U.S. President Donald Trump on Thursday had summoned his Agriculture Secretary Sonny Perdue and EPA Administrator Andrew Wheeler to the White House to discuss ways to boost biofuel demand, as his latest decision this month to grant 31 biofuel waivers to oil refiners caused an uproar in farm states key to the Republican President’s re-election bid in 2020.
Full details on the meeting are yet to emerge, but according to a list of items agreed upon and circulated within the oil and biofuel industry, the administration is no longer expected to rescind any biofuel waivers already granted to oil refiners.
How to reallocate for exempted volumes is yet to be fully ironed out but the administration is considering lifting the 2020 annual corn-based ethanol mandate by 500 million gallons and the biodiesel mandate by 250 million gallons, the memo showed.
U.S. regulations require refiners to blend biofuels into their gasoline or buy credits from those that do. Small refiners can seek exemptions if they can prove economic hardship, but Trump’s EPA has granted waivers to refineries owned by the likes of Exxon Mobil Corp, Chevron Corp and billionaire Carl Icahn.
U.S. farmers have already been suffering due to a slump in crop prices and exports shrinking following Trump’s trade war with China.
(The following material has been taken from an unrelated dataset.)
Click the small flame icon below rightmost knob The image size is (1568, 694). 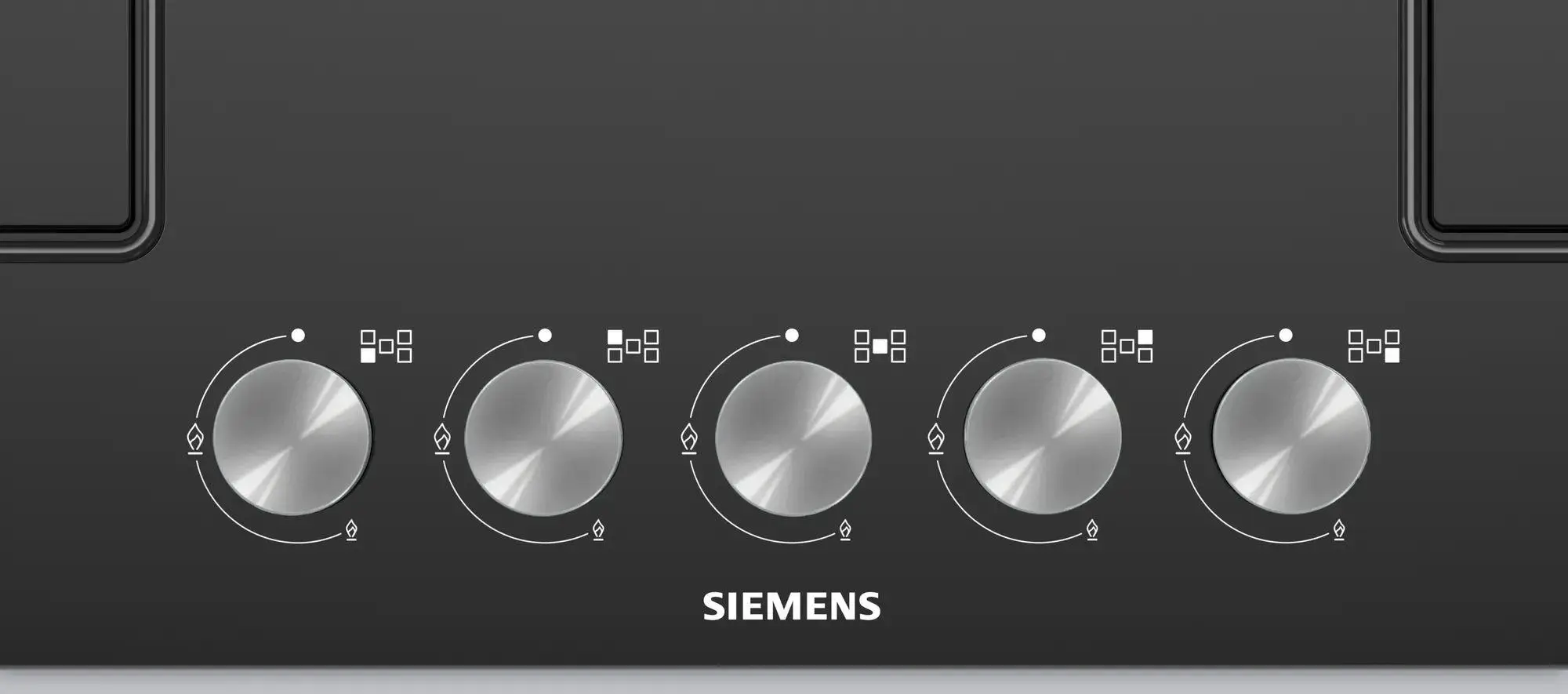[x=1340, y=530]
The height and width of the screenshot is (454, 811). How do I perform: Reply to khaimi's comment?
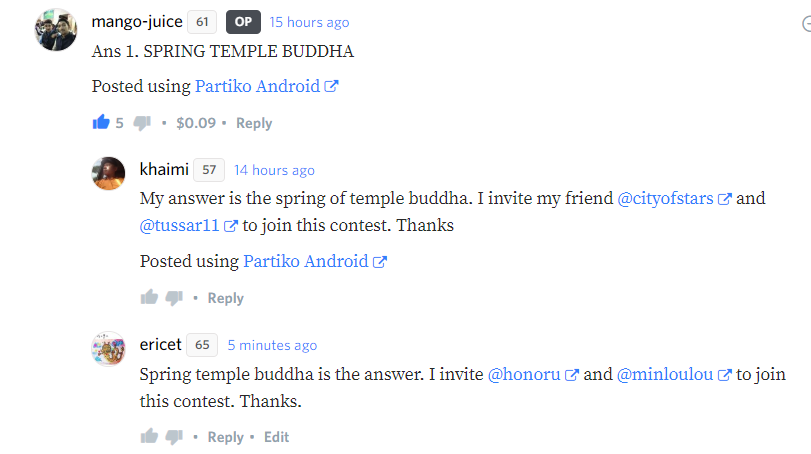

But Trump’s latest decision to exempt 31 oil refineries from biofuel laws infuriated American farmers, triggering a mobilisation of trade and farm groups piling up pressure on the White House earlier this week.
Refiners and some academics dismiss the argument that waivers cause demand destruction and say the financial burden of compliance put thousands of refining jobs at risk.
Renewable fuel credits for 2019 fell during Friday’s session, trading at 15.5 cents each, down from 16.5 cents apiece on Thursday, traders said.